Since so many cases go undetected, unreported, or only surface years after they’ve been perpetrated, statistics are dramatically underestimated for the severity of these crimes.
Identity Theft by a Family Member – How, When & Why
Known as familiar fraud or familiar identity theft, security breaches of this nature happen most frequently because we naturally aren’t on guard against it, so we leave ourselves unprotected and vulnerable to the attack.
Basically, these acts of thievery happen so frequently simply because it’s so easy. The perpetrator has easy access to everything they need. After all, how often do you hide your passwords, social security number, or banking information from the people closest to you? If you’re like most people, not too often. Think for a moment. Have you ever:
- Left mail on the coffee table or counter when friends are over?
- Asked a friend to collect your mail while you’re away on vacation?
- Gotten a relative to pay a bill for you using your credit card or bank account?
- Told someone your password in the presence of a family member?
When you start to look at the entire picture, security breaches made by close friends or relatives make a lot of sense.
What to do When Your Identity is Stolen by Family
As devastating as it can be, you must take action immediately and unwaveringly. Don’t let emotions sway your course of action. Here are a few important actions you can take (see more identity theft tips to know what to do when someone steals your identity):
- Put a fraud alert on your account
- Go to the police. A police report will help you with denied charges, freezing your accounts, and waiving fees for actions such as credit reports.
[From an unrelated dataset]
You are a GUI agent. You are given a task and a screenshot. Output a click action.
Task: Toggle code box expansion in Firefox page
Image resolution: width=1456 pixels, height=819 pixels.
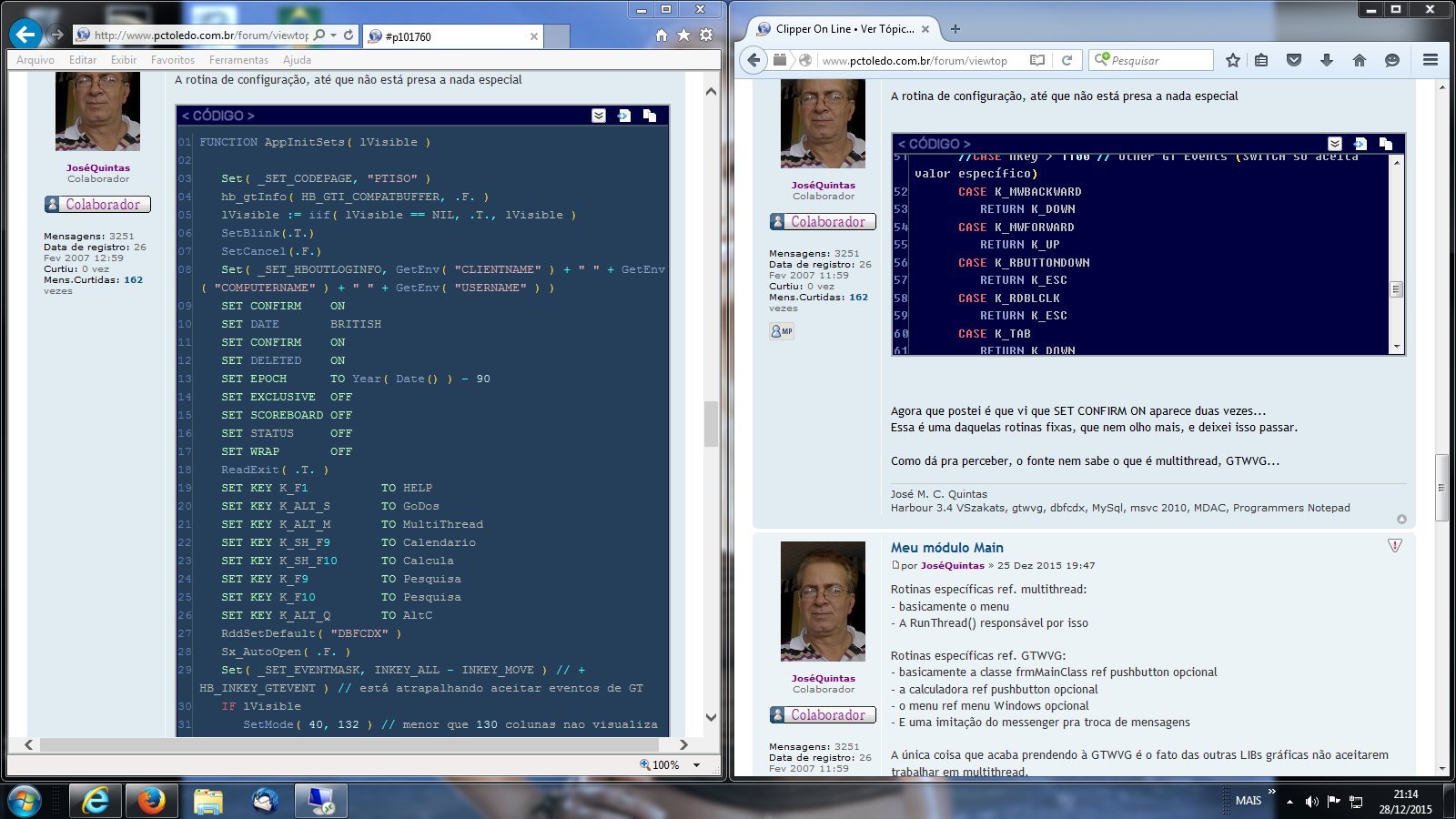tap(1334, 144)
- Run a credit report with the three major credit bureaus
- Dispute all fraudulent charges and accounts
What You Can do to Prevent Familial ID Theft
If the identity thief is someone close enough (ex. spouse), it may be extremely difficult to protect yourself. In most other cases, there are several things you can do to keep familiar identity theft at bay:
- Check bank statements, credit card bills, and account activity regularly for unusual activity or charges.
- Be careful who you hand your credit card over to. If you are lending out money to a friend, relative, etc., consider giving them cash instead of plastic.
- Also be cautious about who you give personal information to.
- Disable one-click payments on shopping apps. It might be less convenient, but it’s an easy way to keep people who are close to you from shopping on your tab.
- Maintain strong passwords (ones that can’t be guessed by friends and family), and don’t give them out to anyone.
- Use solid identity theft protection services that will help with tools like encryption and safe file-storing.
- Always log out of accounts when you finish using them. Again, less convenient, but a lot more secure.
- Pay attention. There are certainly red flags that come up if you know to look for them. Calls from creditors, strange charges on your credit card, mail from services or establishments you don’t frequent indicate something is amiss.
- Don’t leave mail, medical records, tax returns, bills, other identification documents, or even your wallet/purse around when friends come over. Most people aren’t identity thieves, but better safe than sorry.